-- Provided records follows --

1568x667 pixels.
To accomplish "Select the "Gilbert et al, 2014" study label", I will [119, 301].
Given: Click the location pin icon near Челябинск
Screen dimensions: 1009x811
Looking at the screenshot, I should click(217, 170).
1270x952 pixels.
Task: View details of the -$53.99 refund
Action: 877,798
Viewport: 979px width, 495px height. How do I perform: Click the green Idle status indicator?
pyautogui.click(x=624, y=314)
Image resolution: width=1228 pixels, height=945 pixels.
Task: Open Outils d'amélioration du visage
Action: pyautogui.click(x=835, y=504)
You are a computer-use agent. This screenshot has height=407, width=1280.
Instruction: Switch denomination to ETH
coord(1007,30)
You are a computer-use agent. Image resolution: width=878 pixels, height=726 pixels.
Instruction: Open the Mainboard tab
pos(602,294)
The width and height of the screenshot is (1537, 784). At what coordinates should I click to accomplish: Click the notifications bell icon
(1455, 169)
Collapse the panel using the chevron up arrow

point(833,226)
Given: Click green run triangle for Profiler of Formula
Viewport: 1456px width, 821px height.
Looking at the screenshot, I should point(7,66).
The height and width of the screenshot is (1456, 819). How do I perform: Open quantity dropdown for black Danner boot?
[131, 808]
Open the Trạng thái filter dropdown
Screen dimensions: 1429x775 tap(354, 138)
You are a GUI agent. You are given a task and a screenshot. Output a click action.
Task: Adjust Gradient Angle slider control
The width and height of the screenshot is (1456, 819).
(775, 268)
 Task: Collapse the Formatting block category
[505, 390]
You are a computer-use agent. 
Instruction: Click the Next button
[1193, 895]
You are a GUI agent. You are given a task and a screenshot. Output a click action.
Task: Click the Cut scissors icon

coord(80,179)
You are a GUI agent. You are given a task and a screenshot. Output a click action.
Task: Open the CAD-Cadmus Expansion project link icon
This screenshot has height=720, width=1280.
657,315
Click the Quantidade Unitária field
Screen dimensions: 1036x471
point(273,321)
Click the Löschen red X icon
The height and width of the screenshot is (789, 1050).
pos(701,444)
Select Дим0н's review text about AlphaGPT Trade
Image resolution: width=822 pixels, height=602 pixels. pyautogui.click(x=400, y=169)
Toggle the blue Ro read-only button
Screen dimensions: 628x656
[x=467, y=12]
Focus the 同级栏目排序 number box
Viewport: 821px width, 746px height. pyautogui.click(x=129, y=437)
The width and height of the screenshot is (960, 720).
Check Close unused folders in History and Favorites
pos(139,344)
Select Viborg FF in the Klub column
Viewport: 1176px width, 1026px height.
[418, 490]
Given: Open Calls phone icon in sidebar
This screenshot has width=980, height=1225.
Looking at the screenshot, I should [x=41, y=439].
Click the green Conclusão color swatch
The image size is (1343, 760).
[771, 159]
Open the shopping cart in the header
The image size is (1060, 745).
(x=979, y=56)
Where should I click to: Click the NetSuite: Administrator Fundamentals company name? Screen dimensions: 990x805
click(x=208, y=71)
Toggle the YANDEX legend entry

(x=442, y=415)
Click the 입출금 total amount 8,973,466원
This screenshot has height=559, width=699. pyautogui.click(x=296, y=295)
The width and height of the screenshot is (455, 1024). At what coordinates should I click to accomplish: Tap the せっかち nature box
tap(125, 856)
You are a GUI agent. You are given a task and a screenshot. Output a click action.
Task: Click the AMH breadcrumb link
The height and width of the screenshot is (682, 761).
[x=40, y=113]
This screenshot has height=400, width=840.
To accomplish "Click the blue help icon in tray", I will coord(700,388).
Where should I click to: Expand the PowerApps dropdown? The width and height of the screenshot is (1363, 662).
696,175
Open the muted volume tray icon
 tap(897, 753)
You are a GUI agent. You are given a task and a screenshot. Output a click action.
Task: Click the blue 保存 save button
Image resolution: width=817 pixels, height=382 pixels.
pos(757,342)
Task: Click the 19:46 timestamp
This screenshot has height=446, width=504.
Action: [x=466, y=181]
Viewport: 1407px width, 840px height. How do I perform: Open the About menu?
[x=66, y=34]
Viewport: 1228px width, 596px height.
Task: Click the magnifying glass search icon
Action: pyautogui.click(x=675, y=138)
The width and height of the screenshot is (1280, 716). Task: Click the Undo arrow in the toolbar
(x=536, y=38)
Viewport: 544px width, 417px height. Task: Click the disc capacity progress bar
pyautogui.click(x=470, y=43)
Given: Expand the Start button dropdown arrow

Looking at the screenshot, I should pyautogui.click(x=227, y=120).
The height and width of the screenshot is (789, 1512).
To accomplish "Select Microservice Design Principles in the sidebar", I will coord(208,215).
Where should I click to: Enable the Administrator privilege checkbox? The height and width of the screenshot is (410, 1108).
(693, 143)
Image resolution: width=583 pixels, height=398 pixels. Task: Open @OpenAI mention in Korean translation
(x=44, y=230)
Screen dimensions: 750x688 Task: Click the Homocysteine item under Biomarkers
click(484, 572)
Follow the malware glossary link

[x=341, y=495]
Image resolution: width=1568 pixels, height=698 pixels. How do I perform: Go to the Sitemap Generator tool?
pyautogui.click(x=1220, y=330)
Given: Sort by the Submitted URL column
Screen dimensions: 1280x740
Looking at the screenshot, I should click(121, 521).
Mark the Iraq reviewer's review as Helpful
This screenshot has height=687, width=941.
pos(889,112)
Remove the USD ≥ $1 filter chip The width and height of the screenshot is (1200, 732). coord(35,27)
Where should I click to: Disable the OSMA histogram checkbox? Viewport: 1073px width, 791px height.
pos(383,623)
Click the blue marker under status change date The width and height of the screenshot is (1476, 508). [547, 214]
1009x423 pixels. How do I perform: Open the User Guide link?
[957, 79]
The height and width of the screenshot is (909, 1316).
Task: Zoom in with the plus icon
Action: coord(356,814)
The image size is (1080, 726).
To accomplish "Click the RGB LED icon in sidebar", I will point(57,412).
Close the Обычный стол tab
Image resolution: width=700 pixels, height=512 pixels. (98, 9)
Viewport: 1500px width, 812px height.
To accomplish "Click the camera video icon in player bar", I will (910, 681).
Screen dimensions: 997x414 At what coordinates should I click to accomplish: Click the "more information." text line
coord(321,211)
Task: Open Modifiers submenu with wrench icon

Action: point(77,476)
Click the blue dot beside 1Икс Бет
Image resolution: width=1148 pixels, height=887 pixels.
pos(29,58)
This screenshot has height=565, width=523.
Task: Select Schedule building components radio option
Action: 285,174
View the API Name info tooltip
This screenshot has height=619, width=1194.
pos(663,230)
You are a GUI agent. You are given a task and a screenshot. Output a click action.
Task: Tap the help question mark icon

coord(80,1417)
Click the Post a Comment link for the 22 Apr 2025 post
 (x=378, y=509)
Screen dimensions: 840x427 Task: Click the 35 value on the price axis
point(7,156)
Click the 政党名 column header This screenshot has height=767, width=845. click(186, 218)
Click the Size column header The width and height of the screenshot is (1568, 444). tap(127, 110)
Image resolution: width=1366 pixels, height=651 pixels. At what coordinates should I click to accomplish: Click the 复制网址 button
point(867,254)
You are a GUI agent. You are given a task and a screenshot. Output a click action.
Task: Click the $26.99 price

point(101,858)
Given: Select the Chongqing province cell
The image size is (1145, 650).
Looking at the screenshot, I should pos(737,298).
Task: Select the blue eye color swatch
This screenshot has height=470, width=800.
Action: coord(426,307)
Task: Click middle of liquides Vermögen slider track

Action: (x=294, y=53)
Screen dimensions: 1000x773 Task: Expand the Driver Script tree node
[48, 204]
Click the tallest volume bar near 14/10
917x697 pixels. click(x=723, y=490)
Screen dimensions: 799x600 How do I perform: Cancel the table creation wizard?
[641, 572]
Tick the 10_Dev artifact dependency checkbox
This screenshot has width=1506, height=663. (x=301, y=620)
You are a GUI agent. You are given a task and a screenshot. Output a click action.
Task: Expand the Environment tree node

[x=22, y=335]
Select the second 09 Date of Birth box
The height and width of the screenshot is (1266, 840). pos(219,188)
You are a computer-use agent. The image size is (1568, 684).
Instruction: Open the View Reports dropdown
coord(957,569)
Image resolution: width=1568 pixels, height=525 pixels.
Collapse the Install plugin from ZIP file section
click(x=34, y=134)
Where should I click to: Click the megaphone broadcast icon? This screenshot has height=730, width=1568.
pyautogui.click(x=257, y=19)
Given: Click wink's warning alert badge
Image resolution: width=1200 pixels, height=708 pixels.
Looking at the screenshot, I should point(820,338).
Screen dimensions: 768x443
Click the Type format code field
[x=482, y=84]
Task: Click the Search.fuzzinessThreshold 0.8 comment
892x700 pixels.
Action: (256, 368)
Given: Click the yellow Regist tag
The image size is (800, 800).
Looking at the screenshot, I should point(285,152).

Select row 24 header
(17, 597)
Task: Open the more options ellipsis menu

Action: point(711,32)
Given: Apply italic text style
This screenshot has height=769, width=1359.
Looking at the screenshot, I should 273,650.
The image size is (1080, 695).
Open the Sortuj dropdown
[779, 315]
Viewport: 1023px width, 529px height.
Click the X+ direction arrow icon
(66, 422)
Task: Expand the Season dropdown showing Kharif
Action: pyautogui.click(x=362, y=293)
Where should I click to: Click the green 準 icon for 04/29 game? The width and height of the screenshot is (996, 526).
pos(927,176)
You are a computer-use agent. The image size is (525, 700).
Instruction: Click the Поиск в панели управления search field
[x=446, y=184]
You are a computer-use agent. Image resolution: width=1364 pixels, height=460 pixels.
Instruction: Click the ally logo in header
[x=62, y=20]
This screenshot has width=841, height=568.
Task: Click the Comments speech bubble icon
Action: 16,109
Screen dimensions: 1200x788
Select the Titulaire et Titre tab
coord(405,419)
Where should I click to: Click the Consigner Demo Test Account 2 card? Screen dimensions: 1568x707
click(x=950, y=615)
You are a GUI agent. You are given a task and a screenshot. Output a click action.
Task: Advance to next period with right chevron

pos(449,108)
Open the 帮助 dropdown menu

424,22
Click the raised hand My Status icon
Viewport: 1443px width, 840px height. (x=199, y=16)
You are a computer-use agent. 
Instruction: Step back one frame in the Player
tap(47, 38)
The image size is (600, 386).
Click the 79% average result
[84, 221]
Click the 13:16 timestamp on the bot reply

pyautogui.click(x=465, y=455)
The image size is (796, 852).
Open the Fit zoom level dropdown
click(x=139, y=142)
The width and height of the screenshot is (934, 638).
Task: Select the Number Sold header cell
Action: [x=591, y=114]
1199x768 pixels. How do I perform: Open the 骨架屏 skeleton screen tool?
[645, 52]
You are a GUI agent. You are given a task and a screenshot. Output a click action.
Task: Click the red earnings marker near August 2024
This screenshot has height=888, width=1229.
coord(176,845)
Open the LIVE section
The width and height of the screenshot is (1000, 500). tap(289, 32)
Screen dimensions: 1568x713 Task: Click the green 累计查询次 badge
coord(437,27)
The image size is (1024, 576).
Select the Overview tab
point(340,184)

-- Provided records concluded --

All lines from the one with "1199x768 pixels. How" to the end of the records must be set down exactly. Skip every line before it.

### Reply to the task
1199x768 pixels. How do I perform: Open the 骨架屏 skeleton screen tool?
[645, 52]
You are a GUI agent. You are given a task and a screenshot. Output a click action.
Task: Click the red earnings marker near August 2024
This screenshot has height=888, width=1229.
coord(176,845)
Open the LIVE section
The width and height of the screenshot is (1000, 500). tap(289, 32)
Screen dimensions: 1568x713 Task: Click the green 累计查询次 badge
coord(437,27)
The image size is (1024, 576).
Select the Overview tab
point(340,184)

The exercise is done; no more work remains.